START Stored data

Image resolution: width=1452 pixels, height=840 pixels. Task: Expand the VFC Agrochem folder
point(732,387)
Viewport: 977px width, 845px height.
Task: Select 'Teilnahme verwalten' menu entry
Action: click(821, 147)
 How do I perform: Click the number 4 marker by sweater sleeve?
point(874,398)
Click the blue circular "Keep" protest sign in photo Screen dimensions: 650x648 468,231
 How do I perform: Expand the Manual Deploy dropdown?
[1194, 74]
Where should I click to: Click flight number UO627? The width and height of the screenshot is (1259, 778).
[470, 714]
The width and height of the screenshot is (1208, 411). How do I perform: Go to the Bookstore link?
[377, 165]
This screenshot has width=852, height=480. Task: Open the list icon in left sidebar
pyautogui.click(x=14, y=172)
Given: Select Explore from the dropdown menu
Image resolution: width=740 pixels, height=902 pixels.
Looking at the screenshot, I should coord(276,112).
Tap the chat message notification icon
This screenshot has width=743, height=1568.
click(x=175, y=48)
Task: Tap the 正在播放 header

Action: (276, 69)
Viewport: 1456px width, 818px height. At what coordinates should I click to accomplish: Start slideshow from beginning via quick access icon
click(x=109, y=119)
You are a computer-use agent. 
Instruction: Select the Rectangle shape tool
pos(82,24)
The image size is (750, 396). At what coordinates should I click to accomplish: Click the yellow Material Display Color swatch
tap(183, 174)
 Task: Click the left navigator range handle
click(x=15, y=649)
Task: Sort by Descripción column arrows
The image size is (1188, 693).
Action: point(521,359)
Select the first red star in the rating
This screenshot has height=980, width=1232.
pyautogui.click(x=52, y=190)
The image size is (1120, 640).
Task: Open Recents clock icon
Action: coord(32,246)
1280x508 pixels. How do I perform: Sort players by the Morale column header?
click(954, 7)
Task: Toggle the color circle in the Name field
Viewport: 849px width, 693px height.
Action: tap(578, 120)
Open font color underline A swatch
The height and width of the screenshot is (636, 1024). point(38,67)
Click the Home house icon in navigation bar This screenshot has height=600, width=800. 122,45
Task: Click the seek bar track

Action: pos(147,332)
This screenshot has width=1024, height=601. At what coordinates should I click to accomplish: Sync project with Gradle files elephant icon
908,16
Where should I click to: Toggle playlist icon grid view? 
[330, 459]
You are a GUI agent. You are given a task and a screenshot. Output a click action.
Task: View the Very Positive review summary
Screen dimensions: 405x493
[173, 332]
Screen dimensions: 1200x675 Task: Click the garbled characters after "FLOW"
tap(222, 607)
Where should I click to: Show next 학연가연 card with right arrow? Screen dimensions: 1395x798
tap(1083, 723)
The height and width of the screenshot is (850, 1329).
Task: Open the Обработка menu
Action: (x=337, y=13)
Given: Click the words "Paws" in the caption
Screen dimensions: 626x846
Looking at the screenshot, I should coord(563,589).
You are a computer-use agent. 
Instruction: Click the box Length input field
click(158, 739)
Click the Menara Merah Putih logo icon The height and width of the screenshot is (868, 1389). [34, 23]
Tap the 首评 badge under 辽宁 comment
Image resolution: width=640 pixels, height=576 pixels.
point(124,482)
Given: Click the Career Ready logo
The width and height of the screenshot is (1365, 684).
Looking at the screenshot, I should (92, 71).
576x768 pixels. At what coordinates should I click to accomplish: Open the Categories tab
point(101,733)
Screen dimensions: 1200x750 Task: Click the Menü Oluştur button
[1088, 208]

END Stored data

== Task prompt ==
Keep every word the same and copy out all of the entries.

== Written response ==
Image resolution: width=1452 pixels, height=840 pixels. Task: Expand the VFC Agrochem folder
point(732,387)
Viewport: 977px width, 845px height.
Task: Select 'Teilnahme verwalten' menu entry
Action: click(821, 147)
 How do I perform: Click the number 4 marker by sweater sleeve?
point(874,398)
Click the blue circular "Keep" protest sign in photo Screen dimensions: 650x648 468,231
 How do I perform: Expand the Manual Deploy dropdown?
[1194, 74]
Where should I click to: Click flight number UO627? The width and height of the screenshot is (1259, 778).
[470, 714]
The width and height of the screenshot is (1208, 411). How do I perform: Go to the Bookstore link?
[377, 165]
This screenshot has width=852, height=480. Task: Open the list icon in left sidebar
pyautogui.click(x=14, y=172)
Given: Select Explore from the dropdown menu
Image resolution: width=740 pixels, height=902 pixels.
Looking at the screenshot, I should coord(276,112).
Tap the chat message notification icon
This screenshot has width=743, height=1568.
click(x=175, y=48)
Task: Tap the 正在播放 header

Action: (276, 69)
Viewport: 1456px width, 818px height. At what coordinates should I click to accomplish: Start slideshow from beginning via quick access icon
click(x=109, y=119)
You are a computer-use agent. 
Instruction: Select the Rectangle shape tool
pos(82,24)
The image size is (750, 396). At what coordinates should I click to accomplish: Click the yellow Material Display Color swatch
tap(183, 174)
 Task: Click the left navigator range handle
click(x=15, y=649)
Task: Sort by Descripción column arrows
The image size is (1188, 693).
Action: point(521,359)
Select the first red star in the rating
This screenshot has height=980, width=1232.
pyautogui.click(x=52, y=190)
The image size is (1120, 640).
Task: Open Recents clock icon
Action: coord(32,246)
1280x508 pixels. How do I perform: Sort players by the Morale column header?
click(954, 7)
Task: Toggle the color circle in the Name field
Viewport: 849px width, 693px height.
Action: tap(578, 120)
Open font color underline A swatch
The height and width of the screenshot is (636, 1024). point(38,67)
Click the Home house icon in navigation bar This screenshot has height=600, width=800. 122,45
Task: Click the seek bar track

Action: pos(147,332)
This screenshot has width=1024, height=601. At what coordinates should I click to accomplish: Sync project with Gradle files elephant icon
908,16
Where should I click to: Toggle playlist icon grid view? 
[330, 459]
You are a GUI agent. You are given a task and a screenshot. Output a click action.
Task: View the Very Positive review summary
Screen dimensions: 405x493
[173, 332]
Screen dimensions: 1200x675 Task: Click the garbled characters after "FLOW"
tap(222, 607)
Where should I click to: Show next 학연가연 card with right arrow? Screen dimensions: 1395x798
tap(1083, 723)
The height and width of the screenshot is (850, 1329).
Task: Open the Обработка menu
Action: (x=337, y=13)
Given: Click the words "Paws" in the caption
Screen dimensions: 626x846
Looking at the screenshot, I should coord(563,589).
You are a computer-use agent. 
Instruction: Click the box Length input field
click(158, 739)
Click the Menara Merah Putih logo icon The height and width of the screenshot is (868, 1389). [34, 23]
Tap the 首评 badge under 辽宁 comment
Image resolution: width=640 pixels, height=576 pixels.
point(124,482)
Given: Click the Career Ready logo
The width and height of the screenshot is (1365, 684).
Looking at the screenshot, I should (92, 71).
576x768 pixels. At what coordinates should I click to accomplish: Open the Categories tab
point(101,733)
Screen dimensions: 1200x750 Task: Click the Menü Oluştur button
[1088, 208]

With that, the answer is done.